Um estudo realizado por biólogos da Universidade de Syracuse investiga a evolução da cooperação entre espermatozoides ao longo dos últimos 500 milhões de anos. A pesquisa revela que a conjugação de espermatozoides, onde as células se organizam em grupos coordenados, pode aumentar as chances de fertilização de um óvulo. Os resultados indicam que essa colaboração é comum entre os artrópodes, grupo que inclui insetos, aranhas, caranguejos e centopeias.
Cooperação entre espermatozoides ao longo da evolução
A conjugação de espermatozoides foi descrita pela primeira vez há mais de um século, mas era considerada uma ocorrência rara. O estudo atual, que contou com a colaboração de pesquisadores da Universidade de Siena, na Itália, e da Universidade de Szeged, na Hungria, traçou uma história da cooperação espermática que remonta a centenas de milhões de anos.
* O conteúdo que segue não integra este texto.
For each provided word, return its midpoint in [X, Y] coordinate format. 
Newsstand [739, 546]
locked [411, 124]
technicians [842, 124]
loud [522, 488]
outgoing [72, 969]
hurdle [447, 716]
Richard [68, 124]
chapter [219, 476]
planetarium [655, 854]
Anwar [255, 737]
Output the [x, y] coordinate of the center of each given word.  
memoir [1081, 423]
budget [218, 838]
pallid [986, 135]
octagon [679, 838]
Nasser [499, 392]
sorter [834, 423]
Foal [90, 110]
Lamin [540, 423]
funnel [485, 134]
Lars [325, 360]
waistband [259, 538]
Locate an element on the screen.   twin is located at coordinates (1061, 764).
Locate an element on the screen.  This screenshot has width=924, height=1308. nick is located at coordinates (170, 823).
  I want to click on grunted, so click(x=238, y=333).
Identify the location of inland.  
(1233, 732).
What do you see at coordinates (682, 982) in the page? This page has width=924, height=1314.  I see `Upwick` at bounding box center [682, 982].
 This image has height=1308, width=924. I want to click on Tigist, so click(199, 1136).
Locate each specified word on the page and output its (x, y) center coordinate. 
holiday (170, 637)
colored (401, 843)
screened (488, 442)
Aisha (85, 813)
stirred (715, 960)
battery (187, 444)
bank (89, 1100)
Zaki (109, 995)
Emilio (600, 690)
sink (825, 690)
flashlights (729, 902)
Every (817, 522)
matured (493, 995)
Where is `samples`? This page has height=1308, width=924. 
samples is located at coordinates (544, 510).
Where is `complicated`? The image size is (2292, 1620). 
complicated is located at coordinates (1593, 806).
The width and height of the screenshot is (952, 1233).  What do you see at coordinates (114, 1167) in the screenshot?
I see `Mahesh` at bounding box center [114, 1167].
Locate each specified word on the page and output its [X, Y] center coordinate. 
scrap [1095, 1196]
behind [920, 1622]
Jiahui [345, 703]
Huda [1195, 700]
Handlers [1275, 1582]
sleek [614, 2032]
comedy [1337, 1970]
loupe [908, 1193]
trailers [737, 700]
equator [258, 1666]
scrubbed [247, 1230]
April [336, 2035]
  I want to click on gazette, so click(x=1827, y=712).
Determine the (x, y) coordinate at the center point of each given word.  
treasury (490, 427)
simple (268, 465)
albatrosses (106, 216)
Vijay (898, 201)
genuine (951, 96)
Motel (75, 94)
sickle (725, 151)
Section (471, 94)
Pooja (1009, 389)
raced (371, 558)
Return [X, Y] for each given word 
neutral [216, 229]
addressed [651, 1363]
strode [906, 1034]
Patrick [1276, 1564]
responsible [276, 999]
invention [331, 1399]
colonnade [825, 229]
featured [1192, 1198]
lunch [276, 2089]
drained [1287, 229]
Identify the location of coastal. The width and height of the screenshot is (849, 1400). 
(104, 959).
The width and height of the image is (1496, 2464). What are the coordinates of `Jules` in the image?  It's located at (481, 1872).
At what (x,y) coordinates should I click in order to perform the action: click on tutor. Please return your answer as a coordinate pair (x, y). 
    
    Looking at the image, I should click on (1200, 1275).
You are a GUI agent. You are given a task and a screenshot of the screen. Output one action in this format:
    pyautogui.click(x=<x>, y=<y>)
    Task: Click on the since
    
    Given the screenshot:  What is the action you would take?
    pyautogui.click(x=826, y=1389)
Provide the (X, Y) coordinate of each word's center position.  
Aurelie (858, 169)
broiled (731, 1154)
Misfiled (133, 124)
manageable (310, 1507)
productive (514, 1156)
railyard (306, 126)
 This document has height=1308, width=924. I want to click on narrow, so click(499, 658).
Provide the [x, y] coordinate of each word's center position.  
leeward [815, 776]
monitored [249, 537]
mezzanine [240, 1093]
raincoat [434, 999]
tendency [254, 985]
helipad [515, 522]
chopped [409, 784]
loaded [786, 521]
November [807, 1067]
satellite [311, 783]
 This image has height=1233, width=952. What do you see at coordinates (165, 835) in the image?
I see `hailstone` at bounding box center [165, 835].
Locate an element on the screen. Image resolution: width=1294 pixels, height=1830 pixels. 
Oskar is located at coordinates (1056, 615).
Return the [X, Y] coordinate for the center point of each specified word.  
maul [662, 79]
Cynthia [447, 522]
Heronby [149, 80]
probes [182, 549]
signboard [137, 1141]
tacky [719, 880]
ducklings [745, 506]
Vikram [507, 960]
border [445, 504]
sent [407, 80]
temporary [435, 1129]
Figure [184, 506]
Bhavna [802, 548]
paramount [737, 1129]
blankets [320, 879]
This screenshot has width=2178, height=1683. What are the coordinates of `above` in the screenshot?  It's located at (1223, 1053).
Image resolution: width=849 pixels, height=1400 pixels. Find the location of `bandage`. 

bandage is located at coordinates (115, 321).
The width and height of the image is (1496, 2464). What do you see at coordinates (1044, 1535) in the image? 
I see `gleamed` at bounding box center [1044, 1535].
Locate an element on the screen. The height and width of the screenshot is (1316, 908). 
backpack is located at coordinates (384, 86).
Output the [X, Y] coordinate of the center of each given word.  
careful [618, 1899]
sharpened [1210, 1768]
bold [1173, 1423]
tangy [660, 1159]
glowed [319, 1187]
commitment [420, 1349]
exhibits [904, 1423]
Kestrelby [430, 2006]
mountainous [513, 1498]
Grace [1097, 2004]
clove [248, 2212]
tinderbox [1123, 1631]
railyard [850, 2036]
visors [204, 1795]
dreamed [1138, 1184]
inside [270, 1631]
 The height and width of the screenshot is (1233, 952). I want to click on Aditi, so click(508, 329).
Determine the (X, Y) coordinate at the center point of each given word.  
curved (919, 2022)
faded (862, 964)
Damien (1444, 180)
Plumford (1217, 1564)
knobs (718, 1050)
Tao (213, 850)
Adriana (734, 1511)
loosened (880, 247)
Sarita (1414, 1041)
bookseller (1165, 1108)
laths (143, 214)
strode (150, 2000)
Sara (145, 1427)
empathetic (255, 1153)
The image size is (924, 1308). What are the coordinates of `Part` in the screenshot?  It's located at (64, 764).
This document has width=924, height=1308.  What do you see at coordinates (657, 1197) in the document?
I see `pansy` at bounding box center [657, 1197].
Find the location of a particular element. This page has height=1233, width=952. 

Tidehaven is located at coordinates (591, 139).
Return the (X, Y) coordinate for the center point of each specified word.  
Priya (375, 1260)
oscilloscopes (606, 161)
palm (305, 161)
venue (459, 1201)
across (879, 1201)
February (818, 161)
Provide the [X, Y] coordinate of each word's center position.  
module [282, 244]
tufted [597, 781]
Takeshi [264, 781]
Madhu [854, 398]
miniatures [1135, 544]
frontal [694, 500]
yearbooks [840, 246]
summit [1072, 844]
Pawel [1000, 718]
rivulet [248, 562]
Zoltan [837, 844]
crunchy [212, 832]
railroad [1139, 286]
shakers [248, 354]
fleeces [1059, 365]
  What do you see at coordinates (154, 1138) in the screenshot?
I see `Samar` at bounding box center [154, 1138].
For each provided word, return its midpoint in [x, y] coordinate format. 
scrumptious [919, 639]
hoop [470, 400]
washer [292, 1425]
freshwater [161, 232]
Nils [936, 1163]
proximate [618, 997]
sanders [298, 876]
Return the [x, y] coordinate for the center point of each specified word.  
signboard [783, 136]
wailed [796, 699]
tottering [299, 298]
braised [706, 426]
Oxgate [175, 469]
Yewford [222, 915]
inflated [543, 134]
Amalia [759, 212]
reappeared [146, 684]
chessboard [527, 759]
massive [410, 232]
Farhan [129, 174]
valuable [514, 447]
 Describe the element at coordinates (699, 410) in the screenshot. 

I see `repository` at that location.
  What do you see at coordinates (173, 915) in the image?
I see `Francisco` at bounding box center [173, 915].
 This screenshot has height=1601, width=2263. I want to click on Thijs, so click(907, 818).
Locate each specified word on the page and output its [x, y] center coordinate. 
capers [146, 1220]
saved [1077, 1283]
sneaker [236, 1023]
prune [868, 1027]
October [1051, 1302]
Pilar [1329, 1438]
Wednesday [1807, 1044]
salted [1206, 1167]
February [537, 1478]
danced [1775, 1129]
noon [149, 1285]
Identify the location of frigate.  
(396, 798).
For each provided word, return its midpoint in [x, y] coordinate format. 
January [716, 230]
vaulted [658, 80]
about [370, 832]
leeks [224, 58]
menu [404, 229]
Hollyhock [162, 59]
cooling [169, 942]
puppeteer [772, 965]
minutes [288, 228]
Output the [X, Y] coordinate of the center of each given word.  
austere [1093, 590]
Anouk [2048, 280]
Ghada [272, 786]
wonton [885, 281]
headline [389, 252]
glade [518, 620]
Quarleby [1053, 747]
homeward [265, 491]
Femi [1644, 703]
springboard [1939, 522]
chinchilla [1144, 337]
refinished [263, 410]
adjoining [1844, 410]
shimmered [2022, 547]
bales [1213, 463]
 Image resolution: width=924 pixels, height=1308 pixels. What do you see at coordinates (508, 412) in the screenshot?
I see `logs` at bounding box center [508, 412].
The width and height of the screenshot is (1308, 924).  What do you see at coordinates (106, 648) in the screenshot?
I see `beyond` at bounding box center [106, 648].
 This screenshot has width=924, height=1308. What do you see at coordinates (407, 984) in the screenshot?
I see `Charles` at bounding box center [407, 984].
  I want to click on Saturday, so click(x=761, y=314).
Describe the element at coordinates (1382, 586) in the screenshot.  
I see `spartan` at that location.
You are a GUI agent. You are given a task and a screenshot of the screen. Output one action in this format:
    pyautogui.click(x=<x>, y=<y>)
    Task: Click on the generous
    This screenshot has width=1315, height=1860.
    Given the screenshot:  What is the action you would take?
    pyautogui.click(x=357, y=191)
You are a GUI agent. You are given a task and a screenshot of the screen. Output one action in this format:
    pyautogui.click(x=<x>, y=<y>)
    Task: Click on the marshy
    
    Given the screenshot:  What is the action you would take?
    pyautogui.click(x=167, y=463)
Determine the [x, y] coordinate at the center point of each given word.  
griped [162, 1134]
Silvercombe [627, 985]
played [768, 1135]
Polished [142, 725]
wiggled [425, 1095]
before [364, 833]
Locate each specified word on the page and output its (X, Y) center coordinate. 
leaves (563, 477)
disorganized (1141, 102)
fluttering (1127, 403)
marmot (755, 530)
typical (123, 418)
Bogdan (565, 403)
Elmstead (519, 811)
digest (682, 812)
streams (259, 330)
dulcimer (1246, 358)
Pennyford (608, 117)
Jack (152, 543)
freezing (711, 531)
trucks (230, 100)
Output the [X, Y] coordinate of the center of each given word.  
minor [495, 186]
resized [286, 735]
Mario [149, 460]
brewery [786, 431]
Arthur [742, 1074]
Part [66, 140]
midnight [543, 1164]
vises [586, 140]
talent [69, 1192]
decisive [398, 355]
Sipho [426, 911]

As descobertas, publicadas na revista Nature Communications, mostram que até mesmo o ancestral de todos os insetos apresentava espermatozoides conjugados.

Histórico da conjugação de espermatozoides
Os pesquisadores utilizaram décadas de estudos publicados sobre a forma dos espermatozoides em diversas espécies de artrópodes para reconstruir a história da cooperação. Eles mapearam essas características em uma árvore genealógica evolutiva, permitindo estimar quando diferentes formas de cooperação surgiram, desapareceram e ressurgiram. O cronograma resultante abrange os últimos 600 milhões de anos, evidenciando ganhos e perdas repetidos em grupos importantes de artrópodes.

Comportamento dos espermatozoides no trato reprodutivo
Os espermatozoides apresentam comportamentos distintos dentro do corpo feminino, onde a fertilização é descrita como um verdadeiro percurso de obstáculos. A pesquisa sugere que a formação de grupos pode melhorar o movimento ou a coordenação dos espermatozoides, além de facilitar a entrega de moléculas importantes em locais específicos do trato reprodutivo. No entanto, observar o que realmente acontece nesse ambiente é desafiador, uma vez que os espermatozoides se comportam de maneira diferente em lâminas de vidro.

Possíveis aplicações em controle de pragas
Os pesquisadores também estão investigando se a conjugação de espermatozoides e o material associado aos espermatozoides (SAM) podem oferecer maneiras de interromper a reprodução de espécies prejudiciais. Um alvo potencial é a mosca lanterninha, um inseto invasor que representa uma crescente ameaça agrícola em Nova York e outros estados do leste dos Estados Unidos. Os espermatozoides da lanterninha não formam grupos cooperativos, mas cada célula está envolta em uma espessa camada de SAM, o que proporciona uma nova configuração reprodutiva a ser estudada.
As descobertas sobre a cooperação entre espermatozoides ampliam a compreensão da biologia reprodutiva e podem influenciar futuras pesquisas sobre fertilidade animal e controle de pragas. A análise do comportamento coletivo dos espermatozoides pode levar a novas abordagens para desafios reprodutivos humanos e estratégias de manejo de espécies invasoras.